To fight the pervasive ennui, we might point to the example of Neville:

N is for Neville (from the GoreyStore)

cboettig commented 9 years ago

Yup, agree this is probably the key issue & looking forward to our discussions on it! I'd be keen to explore more options regarding 'the pitch.' My impression is that the pitch, heck even the term itself, implies other people reproducing your results, primarily after publication. Is that generalization accurate? Would it be more effective to emphasize more immediate benefits (perhaps a la SWC's "what you learn in a week will save you two week's of work every year" or whatever it is) in efficiency, or ease of collaboration, or ease of teaching etc? (And is that actually true for the tools & approaches we'd be teaching? If not, why?)

Personally, I think some tools have a clear case of immediately allowing people to do something they couldn't do before, and others don't. Similarly, some have learning curves that are just too high (perhaps needlessly, do to design issues more than inherent ones).

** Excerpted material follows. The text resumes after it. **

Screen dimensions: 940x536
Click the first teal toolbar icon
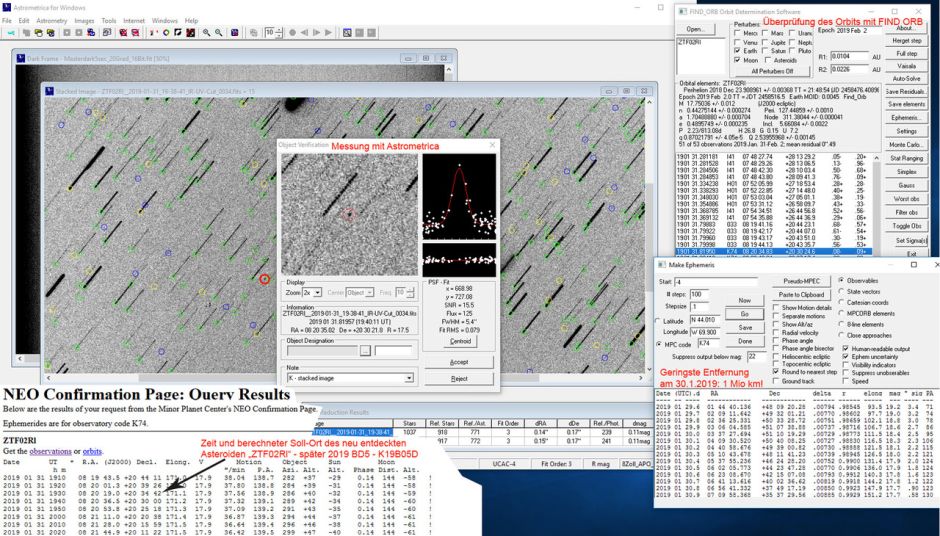[x=10, y=33]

Perhaps there's a question of scope here too; in that we seem to have a strong emphasis on only computational reproducibility.

tracykteal commented 9 years ago

I love @jennybc idea about the scavenger hunt at the beginning of the workshop. It would a very tangible way of pointing out what needs to be in place to reproduce research, even your own of 6 months ago, and would set the stage for the rest of the workshop. Very motivating! Although it doesn't help get people in the door. People do seem very motivated to learn how to use tools that make them more effective though. Could workshops be "Effective Data Analysis and Reproducible Research" or "Practical Approaches to Reproducible Research (for the you of 6 months from now)".